Well, as with many of Trump’s strategies, there was no blueprint of his tech support sector objectives. But, there were many knee-jerk solutions he presented that actually made some sense. He objected to Apple not giving access to an iPhone that would unlock the San Bernandino shooting killer. Trump went a step further to issue an Apple boycott until Apple would provide access. Yes, it’s bold and Trump-like, but so our his security policies.
If the securities policies help put terrorists in jail, he would stop at nothing to do so. This includes opening access to iPhones, computers, and other accounts that would provide security access. I’m not a happy camper about terrorists fleeing devoid access to a simple passcode. But, I’m not also content about your iPhone access being given to someone else upon request. The take-away here is you can expect national security to “trump” personal technology security.
If elected, Trump promised to perform an immediate review of all U.S. cyber defenses and vulnerabilities. This is well-needed and since Putin is a big supporter now, I’d like to think the potential Russian moles along with Russian cyber attacks will decline. Alright, I’m watching too much Homeland, I know. The take-away here is this is a good thing! Hire some Russians to deconstruct and recreate a more secure infrastructure is probably the best IT strategy here.

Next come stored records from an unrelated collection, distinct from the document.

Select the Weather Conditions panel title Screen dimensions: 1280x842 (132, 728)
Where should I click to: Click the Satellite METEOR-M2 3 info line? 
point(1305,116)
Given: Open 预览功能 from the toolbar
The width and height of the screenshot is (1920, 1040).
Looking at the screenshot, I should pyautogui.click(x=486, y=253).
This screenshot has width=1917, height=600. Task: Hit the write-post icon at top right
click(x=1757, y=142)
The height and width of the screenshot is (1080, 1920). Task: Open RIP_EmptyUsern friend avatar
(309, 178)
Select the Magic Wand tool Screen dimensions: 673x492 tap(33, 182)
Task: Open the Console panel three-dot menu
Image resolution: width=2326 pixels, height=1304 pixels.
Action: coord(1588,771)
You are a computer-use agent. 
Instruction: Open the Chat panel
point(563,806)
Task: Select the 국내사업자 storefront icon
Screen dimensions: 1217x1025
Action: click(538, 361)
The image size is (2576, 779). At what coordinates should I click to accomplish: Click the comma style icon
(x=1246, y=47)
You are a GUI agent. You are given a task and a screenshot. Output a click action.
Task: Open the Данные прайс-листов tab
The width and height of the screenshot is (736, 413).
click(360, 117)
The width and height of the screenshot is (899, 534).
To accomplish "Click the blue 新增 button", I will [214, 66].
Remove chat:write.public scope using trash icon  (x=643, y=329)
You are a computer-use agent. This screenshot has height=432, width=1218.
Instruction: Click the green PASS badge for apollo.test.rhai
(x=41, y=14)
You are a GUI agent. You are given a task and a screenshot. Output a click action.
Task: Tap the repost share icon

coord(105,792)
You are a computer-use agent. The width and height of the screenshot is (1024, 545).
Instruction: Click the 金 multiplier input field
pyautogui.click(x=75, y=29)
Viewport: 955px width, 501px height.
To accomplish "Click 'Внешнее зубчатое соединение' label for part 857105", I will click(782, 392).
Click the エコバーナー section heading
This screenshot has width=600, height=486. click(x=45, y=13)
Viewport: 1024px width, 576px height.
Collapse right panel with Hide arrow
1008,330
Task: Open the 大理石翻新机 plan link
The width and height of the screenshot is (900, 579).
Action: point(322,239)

As with international jobs, Trump is looking to make the U.S. a powerhouse again. To achieve this, he is looking to implement ways to keep jobs here in the states versus farming out to India, China, and other countries. Apple, take notice!
Overall, Trump should be good for the tech sector. With his strong views in strengthening the U.S. as a global powerhouse, shoring up IT security and keeping American jobs will bolster our tech industry.